Monday, January 22, 2007

Mark 7, layer 1

This chapter begins with some discussion of ritual cleanliness. Jesus makes the radical assertion that all pollution arises from the heart. The implication is that the dietary laws, which place a heavy burden especially on the homemaker, are irrelevant.But rather than engage in that frontal assault, He harshly criticizes the Pharisees over their observance of the ritual washing of hands, a tradition but not a part of Mosaic Law.

Jesus points out that the Pharisees hold it acceptable for a man to devote his charity to the Temple and withhold it from his parents. Indeed, they prevent him from aiding his parents if he tells them that he is devoting his help to them as a gift to God. But in placing sacrifices to the Temple above caring for his parents, he has violated the more important parts of the Law.

The parable of the Syrophoenician woman is one of the oddest of the gospels. She comes to Jesus, prostrates herself before Him, and begs Him to cast a demon out of her daughter. He gives her a contemptuous response, to the effect that the Jews are God's children, and she is a dog. She captures the sense of God's grandeur by presenting the miracle of exorcism as merely a crumb that falls from the table. Jesus does not go to her house, but tells her that the demon is gone.

In the second miracle of the chapter, Jesus spits, touches the tongue of a deaf mute and, looking to heaven, sighs and commands "Be opened." The deaf mute can now hear and speak. Trying to do the miracle in reverse, Jesus tells the crowd to keep silence, but this He cannot achieve. They spread word of this miracle everywhere.

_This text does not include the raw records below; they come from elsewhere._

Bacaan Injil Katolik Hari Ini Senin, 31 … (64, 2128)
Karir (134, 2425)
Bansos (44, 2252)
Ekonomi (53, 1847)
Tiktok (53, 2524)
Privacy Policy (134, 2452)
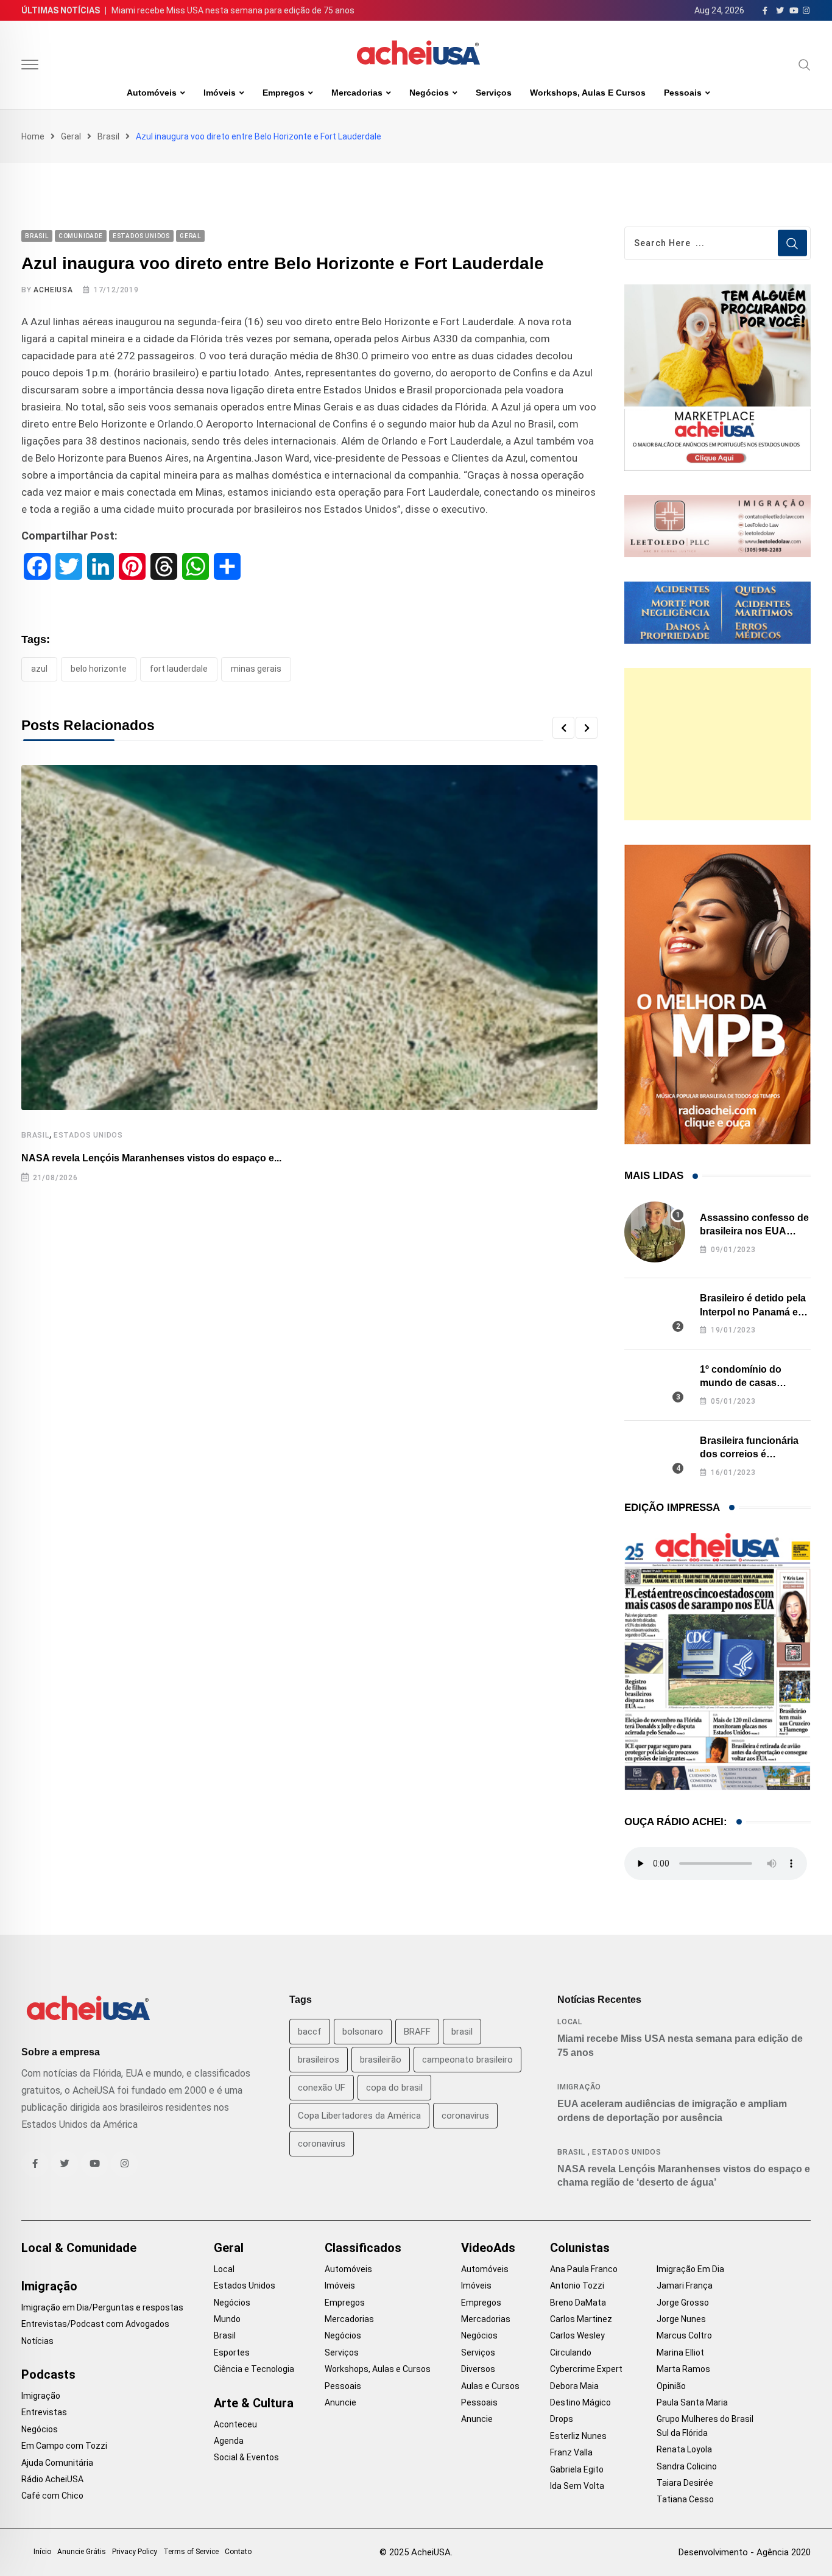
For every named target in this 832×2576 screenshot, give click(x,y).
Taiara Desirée (685, 2483)
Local (569, 2022)
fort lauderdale (179, 669)
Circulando (570, 2352)
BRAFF (417, 2031)
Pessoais (683, 92)
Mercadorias (357, 92)
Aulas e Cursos (490, 2386)
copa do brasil (394, 2087)
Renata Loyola (684, 2449)
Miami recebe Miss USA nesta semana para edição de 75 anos (232, 10)
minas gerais (256, 669)
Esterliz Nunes (578, 2436)
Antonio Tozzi (577, 2285)
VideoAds (488, 2247)
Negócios (429, 92)
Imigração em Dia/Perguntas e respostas (102, 2307)
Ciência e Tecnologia (254, 2369)
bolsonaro (362, 2031)
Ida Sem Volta (577, 2486)
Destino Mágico (580, 2402)
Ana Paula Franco (584, 2269)
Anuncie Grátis (81, 2551)
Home (32, 136)
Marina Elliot (680, 2352)
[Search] (805, 64)
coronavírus (321, 2143)
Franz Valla (571, 2452)
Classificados (363, 2247)
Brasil (108, 136)
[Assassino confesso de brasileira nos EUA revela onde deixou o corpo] (654, 1232)
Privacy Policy (134, 2551)
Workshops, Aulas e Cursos (588, 92)
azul (39, 669)
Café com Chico (52, 2495)
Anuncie (340, 2402)
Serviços (494, 92)
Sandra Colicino (687, 2466)
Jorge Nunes (681, 2319)
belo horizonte (99, 669)
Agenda (229, 2441)
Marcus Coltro (684, 2335)
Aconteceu (235, 2424)
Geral (71, 136)
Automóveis (152, 92)
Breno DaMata (578, 2302)
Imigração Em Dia (690, 2269)
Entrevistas (44, 2412)
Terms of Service (191, 2551)
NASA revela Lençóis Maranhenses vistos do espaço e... (151, 1158)
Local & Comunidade (78, 2247)
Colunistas (580, 2247)
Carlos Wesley (577, 2335)
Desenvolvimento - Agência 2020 (745, 2552)
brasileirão (380, 2059)
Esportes (232, 2352)
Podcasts (48, 2374)
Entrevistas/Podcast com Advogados (95, 2324)
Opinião (671, 2386)
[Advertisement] (717, 744)
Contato (238, 2551)
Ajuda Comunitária (57, 2463)
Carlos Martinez (581, 2319)
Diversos (478, 2369)
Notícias (37, 2341)
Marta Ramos (683, 2369)
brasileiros (318, 2059)
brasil (462, 2031)
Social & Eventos (246, 2457)
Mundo (227, 2319)
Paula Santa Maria (692, 2402)
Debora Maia (574, 2386)
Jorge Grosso (683, 2302)
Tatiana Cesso (685, 2499)
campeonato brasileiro (467, 2059)
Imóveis (219, 92)
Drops (561, 2419)
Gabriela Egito (577, 2469)
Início (42, 2551)
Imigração (579, 2087)
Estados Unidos (88, 1135)
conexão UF (321, 2087)
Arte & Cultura (254, 2403)
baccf (310, 2031)
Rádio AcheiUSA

1. The practical consequences of denying the importance of cleanliness were not good. Western Europe lagged in sanitation, and even today many Christians are careless about passing illnesses around in the mistaken notion that bacteria and viruses are trumped by pleasant thoughts. This is an example of a teaching that illustrates Jesus's humanness and its inherent limitation.

2. In scolding the Pharisees for not understanding the scriptures, Jesus quotes an excellent chapter of Isaiah, chapter 29.

3. The place where Jesus speaks to the Pharisees and teachers of the law is not specified. However, the site for the first of the two miracles is specified as Tyre and the second as Decapolis (though manuscripts vary).